Ils enlèvent une partie du son et plus ils en enlèvent, plus la farine devient blanche (et raffinée). Cependant la farine blanche n'a plus les mêmes qualités que la farine complète.

Marie-Françoise demande à son meunier de lui faire de la farine semi complète, un bon compromis entre la farine complète et la farine blanche.

La meule écrase le grain qui passe ensuite dans des buteurs qui le secouent puis des filtres. Selon le tamis que l'on utilisera, on obtiendra une farine plus ou moins complète.
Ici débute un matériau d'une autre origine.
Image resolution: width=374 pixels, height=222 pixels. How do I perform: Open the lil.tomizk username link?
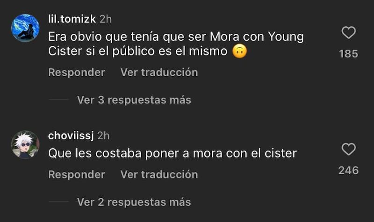(x=72, y=19)
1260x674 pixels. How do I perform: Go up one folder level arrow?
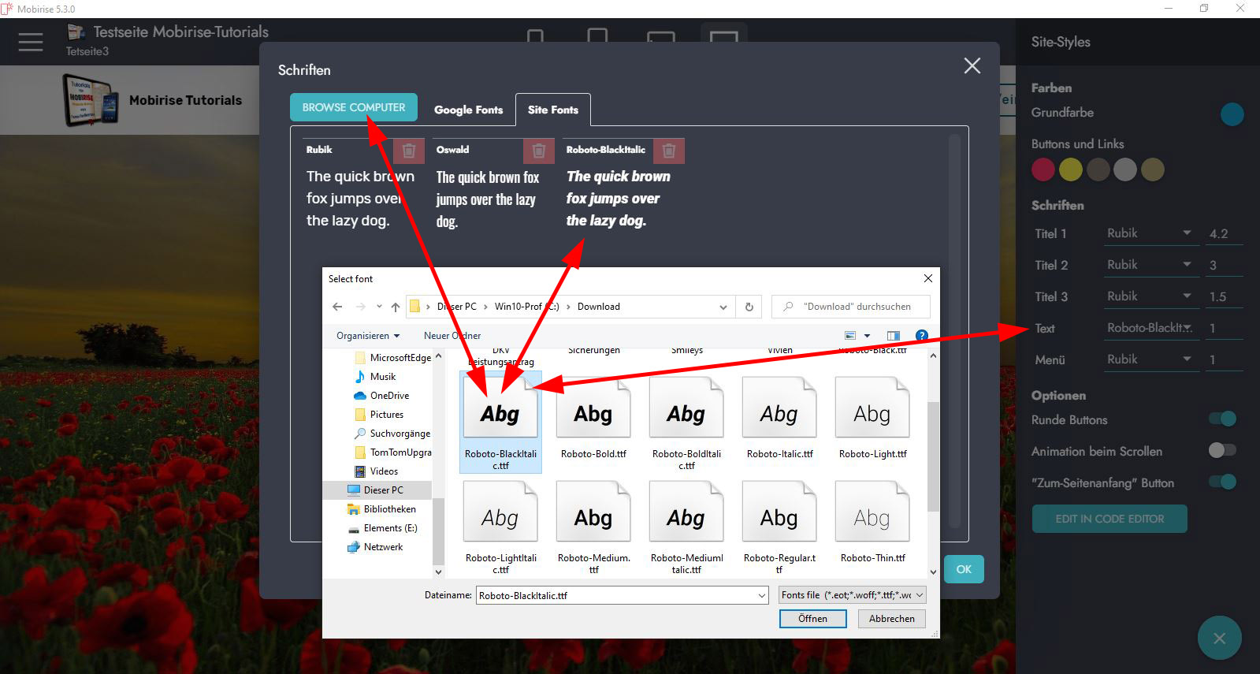tap(396, 307)
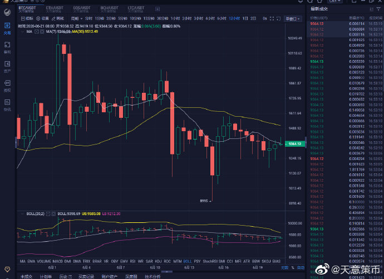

Les mécanismes anciens, les poulies, les courroies et ses immenses meules de pierre à la dureté incroyable nous éclairent sur la notion de « durable »  
  S’il faut 1 kilo de blé pour faire 900 grammes de farine complète, on ne produira que 800 grammes de farine semi complète et plus que 700 grammes de farine blanche avec ce kilo de blé.
Il existe en France 6 types de farine représentés par des chiffres allant de 45 à 150. Ils sont définis par leur taux de cendre. La cendre correspond aux matières minérales principalement contenues dans les sons. Plus le chiffre est bas et plus la farine est blanche (type 45 = farine blanche, puis on la raffine avec 55, 65, 80, 110 et finalement 150 = farine complète).
Marie-Françoise utilise un mélange de 80 et de 110 pour obtenir sa farine semi complète.
Sur une année, il faut donc à Marie-Françoise 10 tonnes de blé pour faire environ les 7 tonnes de pain qu’elle produit.


Le blé quand on le récolte doit être sec. Quand il a un degré d'humidité trop important,  il doit être séché. Les très mauvaises années, on doit donc faire sécher systématiquement le blé, ce qui est très coûteux. Une année normale, on le récolte au 14 juillet quand il est sec.

Le grain de blé a un germe qui contient des acides gras. Quand on le conserve dans sa globalité et il peut se garder très, très longtemps.

Mais quand on l'écrase, il perd cette propriété puisque son germe est à nu (il est gras au toucher). Le blé peut rancir et perdre ses qualités nutritionnelles car des acides gras au contact de l'air peuvent s'oxyder et deviennent rances. C’est pourquoi Thierry moud du grain toute l’année.


Tous les 15 jours il vient à la ferme livrer la farine.